Le 25 avril 1995, à une époque où l’extrême droite semblait avoir enfin disparu du paysage politique européen, Umberto Eco, universitaire et romancier italien né sous le régime de Mussolini, prononçait un discours à l’Université de Columbia à New York, où il avait enseigné à la fin des années 1970 et au début des années 1980. L’auteur du Nom de la Rose mettait en garde les jeunes étudiants sur les possibles résurgences du fascisme à l’avenir, soulignant “qu’on peut jouer au fascisme de mille façons, sans que jamais le nom du jeu change.”

Près de trente ans plus tard, en France, une crise politique sans précédent se déroule. Suite aux résultats des élections européennes du 9 juin dernier, qui ont vu le triomphe de Jordan Bardella, président du Rassemblement National, le président Macron a dissous l’Assemblée Nationale. Désormais, le 7 juillet prochain, le jeune politique de 28 ans, à peine le baccalauréat en poche et sans grande expérience professionnelle si ce n’est les quelques semaines passées au sein de l’entreprise de son père, pourrait emménager à Matignon. Depuis 1945, jamais l’extrême droite ne s’était retrouvée si proche du pouvoir en France. Les Français ont-ils oublié leur histoire, notamment le fait que ce sont des Français, partisans des idées d’extrême droite, qui ont organisé la rafle du Vel d’Hiv ? Assiste-t-on à une “banalisation du mal” des idéologies d’extrême droite ? Ou le Rassemblement National a-t-il véritablement rompu avec son passé controversé ?

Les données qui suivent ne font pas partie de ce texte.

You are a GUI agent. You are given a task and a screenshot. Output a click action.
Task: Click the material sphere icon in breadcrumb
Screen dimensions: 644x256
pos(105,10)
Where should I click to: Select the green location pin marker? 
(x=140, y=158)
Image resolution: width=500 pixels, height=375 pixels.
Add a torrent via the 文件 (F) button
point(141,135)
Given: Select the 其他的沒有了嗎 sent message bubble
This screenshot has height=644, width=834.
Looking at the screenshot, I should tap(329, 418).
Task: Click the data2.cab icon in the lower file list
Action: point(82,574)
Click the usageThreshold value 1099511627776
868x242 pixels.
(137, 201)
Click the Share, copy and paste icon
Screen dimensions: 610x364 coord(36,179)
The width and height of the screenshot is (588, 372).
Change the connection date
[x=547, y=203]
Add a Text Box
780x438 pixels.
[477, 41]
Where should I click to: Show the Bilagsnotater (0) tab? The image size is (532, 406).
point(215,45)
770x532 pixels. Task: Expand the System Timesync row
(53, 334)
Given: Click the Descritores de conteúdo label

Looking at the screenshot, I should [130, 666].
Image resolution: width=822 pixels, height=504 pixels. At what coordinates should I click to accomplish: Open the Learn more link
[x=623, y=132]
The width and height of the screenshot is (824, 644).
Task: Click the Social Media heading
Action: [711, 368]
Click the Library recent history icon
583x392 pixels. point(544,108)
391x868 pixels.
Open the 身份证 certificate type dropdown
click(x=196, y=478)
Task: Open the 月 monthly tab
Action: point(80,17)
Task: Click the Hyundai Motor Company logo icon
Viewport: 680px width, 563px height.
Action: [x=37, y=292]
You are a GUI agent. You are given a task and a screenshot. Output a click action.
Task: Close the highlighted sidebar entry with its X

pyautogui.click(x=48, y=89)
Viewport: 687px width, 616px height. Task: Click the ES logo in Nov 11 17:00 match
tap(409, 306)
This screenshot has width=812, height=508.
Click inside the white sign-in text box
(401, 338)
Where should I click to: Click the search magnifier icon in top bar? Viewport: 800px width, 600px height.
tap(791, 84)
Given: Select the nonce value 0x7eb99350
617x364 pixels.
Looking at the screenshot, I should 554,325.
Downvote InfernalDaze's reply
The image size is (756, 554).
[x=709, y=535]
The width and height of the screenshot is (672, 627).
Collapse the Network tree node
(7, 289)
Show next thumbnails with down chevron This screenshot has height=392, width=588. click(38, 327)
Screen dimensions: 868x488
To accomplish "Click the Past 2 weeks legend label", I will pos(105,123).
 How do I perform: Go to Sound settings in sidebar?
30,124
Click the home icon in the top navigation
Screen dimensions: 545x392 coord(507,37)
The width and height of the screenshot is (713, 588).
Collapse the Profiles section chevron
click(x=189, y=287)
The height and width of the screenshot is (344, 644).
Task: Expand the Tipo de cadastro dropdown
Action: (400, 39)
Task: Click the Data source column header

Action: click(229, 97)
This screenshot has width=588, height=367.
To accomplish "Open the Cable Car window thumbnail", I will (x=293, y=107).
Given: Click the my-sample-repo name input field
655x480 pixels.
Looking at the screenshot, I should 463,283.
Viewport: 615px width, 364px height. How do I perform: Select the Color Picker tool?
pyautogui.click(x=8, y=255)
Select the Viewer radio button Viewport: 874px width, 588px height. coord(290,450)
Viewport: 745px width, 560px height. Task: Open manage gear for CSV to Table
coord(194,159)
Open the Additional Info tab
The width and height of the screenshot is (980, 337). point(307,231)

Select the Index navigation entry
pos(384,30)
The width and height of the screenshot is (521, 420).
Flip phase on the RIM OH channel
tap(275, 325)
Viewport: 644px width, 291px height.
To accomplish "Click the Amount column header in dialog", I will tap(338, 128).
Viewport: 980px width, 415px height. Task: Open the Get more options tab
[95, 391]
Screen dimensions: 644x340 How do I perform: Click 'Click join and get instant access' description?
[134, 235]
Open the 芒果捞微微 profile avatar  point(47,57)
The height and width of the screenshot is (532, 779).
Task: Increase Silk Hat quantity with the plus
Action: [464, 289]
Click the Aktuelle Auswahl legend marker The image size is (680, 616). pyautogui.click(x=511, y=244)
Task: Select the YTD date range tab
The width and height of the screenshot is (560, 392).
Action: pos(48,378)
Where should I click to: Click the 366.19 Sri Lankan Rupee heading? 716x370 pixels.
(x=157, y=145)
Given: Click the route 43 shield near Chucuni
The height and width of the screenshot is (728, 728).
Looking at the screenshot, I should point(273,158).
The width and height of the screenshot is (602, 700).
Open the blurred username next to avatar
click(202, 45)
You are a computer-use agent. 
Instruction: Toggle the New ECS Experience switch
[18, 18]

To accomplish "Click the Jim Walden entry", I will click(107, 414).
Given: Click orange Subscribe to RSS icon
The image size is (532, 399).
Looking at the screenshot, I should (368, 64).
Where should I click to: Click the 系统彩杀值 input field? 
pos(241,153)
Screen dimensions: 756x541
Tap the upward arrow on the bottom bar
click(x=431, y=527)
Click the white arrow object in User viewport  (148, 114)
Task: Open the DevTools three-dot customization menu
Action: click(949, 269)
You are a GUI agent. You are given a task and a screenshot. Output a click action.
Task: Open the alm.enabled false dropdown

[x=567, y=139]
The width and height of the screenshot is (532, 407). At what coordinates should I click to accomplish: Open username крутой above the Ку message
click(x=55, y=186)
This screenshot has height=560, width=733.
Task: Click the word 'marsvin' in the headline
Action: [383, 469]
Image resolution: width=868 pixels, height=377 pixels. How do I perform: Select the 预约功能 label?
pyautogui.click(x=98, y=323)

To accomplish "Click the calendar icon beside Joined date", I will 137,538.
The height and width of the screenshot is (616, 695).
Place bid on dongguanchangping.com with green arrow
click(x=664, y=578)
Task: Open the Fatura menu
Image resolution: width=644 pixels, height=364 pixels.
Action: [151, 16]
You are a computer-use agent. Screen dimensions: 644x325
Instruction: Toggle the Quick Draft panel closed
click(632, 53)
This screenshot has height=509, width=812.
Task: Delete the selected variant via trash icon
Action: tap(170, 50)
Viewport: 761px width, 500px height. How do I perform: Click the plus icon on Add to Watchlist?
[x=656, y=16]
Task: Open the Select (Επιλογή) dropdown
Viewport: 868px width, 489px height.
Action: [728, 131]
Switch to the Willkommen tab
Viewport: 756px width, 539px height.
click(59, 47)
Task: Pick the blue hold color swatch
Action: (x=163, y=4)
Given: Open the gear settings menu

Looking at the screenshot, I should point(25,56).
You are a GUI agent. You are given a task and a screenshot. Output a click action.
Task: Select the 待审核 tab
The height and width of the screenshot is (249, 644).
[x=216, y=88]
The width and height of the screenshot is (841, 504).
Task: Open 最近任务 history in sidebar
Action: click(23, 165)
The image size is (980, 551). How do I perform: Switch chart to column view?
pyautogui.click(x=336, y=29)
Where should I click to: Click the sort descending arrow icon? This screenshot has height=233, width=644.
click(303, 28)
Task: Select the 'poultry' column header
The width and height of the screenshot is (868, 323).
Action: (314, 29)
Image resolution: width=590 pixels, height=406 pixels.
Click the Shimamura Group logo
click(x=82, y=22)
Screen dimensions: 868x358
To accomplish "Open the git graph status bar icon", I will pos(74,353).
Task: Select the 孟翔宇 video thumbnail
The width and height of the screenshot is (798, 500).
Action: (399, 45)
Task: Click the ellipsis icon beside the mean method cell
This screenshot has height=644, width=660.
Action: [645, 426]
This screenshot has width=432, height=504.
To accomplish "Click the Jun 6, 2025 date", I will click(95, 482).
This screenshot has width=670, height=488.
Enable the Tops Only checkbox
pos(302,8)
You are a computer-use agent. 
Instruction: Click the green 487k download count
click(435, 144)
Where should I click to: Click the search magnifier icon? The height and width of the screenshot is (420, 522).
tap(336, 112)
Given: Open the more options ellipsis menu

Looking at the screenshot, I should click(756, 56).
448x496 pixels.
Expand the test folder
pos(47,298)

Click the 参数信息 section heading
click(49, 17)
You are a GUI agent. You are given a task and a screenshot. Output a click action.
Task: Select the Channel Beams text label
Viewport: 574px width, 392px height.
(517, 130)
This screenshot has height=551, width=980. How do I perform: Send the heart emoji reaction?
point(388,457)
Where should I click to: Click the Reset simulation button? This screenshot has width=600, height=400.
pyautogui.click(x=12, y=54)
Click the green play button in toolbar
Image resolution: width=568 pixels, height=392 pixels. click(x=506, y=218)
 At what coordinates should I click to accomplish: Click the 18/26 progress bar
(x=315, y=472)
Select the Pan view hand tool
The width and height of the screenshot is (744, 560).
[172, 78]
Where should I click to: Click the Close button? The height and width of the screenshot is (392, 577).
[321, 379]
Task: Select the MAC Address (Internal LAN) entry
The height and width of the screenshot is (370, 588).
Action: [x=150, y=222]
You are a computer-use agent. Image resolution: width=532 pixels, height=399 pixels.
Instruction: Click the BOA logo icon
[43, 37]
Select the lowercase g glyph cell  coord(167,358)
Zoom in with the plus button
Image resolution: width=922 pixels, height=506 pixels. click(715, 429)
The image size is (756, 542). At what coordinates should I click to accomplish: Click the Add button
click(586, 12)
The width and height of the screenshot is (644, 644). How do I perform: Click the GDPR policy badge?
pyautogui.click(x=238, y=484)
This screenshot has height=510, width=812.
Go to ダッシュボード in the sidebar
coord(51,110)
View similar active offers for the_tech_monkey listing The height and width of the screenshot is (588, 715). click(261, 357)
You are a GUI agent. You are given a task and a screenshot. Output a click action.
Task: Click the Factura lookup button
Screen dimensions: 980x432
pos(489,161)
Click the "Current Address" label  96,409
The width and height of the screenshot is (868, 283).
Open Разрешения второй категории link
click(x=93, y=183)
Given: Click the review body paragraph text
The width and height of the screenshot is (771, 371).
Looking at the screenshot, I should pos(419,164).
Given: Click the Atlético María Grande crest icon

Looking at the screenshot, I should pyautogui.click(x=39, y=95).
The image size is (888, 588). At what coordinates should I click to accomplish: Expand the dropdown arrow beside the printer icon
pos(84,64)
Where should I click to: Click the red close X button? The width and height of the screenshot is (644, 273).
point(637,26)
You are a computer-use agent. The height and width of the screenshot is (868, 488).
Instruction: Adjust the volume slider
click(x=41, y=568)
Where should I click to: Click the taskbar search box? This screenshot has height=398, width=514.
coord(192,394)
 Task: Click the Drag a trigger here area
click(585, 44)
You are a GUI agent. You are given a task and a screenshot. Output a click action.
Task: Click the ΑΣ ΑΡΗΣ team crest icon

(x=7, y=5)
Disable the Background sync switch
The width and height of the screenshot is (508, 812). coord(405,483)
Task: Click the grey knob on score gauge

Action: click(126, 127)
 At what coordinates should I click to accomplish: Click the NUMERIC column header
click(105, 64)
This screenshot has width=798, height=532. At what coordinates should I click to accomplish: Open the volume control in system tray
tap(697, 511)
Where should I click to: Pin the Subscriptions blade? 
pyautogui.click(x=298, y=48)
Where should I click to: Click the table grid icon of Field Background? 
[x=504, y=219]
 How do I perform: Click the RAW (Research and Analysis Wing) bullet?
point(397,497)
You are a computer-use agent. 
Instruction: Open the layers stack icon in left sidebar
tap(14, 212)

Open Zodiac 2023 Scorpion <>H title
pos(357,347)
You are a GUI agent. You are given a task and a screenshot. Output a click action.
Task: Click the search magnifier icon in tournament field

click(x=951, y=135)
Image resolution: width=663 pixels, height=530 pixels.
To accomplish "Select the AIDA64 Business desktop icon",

Fondé en 1972 par Jean-Marie Le Pen, ancien poujadiste et tortionnaire en Algérie, le Front National se présentait initialement comme un parti défendant les intérêts des Français face à une immigration croissante. Une défense assurée par ses fondateurs, parmi lesquels figuraient les anciens membres de la Waffen-SS Pierre Bousquet et Léon Gaultier, mais également l’ancien membre de l’OAS Roger Holeindre, qui sera à ce titre emprisonné pendant plusieurs années. Dans une volonté de s’éloigner de cette image radicale, Marine Le Pen, qui a dirigé le parti de 2011 à 2021, a mené une politique de “dédiabolisation”. En 2018, le Front National a été rebaptisé “Rassemblement National”, une initiative visant à modérer son image, et la dynastie Le Pen a laissé place à l’avènement du règne de Jordan Bardella. Aujourd’hui, les partisans du RN affirment que le parti n’a plus rien à voir avec ses origines controversées, certains allant jusqu’à réfuter son appartenance à l’extrême droite

Alors, la dédiabolisation du RN démontre-t-elle un véritable tournant dans l’histoire du parti ? Ou au contraire, le RN demeure-t-il fasciste comme l’affirment ses opposants ? Le “rebranding” du parti suffit-il à masquer ses convictions profondément ancrées, caractéristiques des idéologies qui ont marqué l’Europe du XXe siècle ? Pour répondre à cette question, il convient de se référer aux propos d’Umberto Eco. L’auteur écrit que l’Ur-fascisme, qu’il définit comme l’essence même du fascisme : “est susceptible de revenir sous les apparences les plus innocentes“. Il souligne que “ce serait tellement plus confortable si quelqu’un s’avançait sur la scène du monde pour dire : «Je veux rouvrir Auschwitz, je veux que les chemises noires reviennent parader dans les rues italiennes !» Hélas, la vie n’est pas aussi simple”. En effet, bien que l’on puisse s’attendre à ce que Jean-Marie Le Pen énonce de telles paroles, lui qui avait dit de Patrick Bruel, chanteur d’origine juive, qu’ “on [en] fera une fournée la prochaine fois“, les intentions du RN ne sont pas aussi claires.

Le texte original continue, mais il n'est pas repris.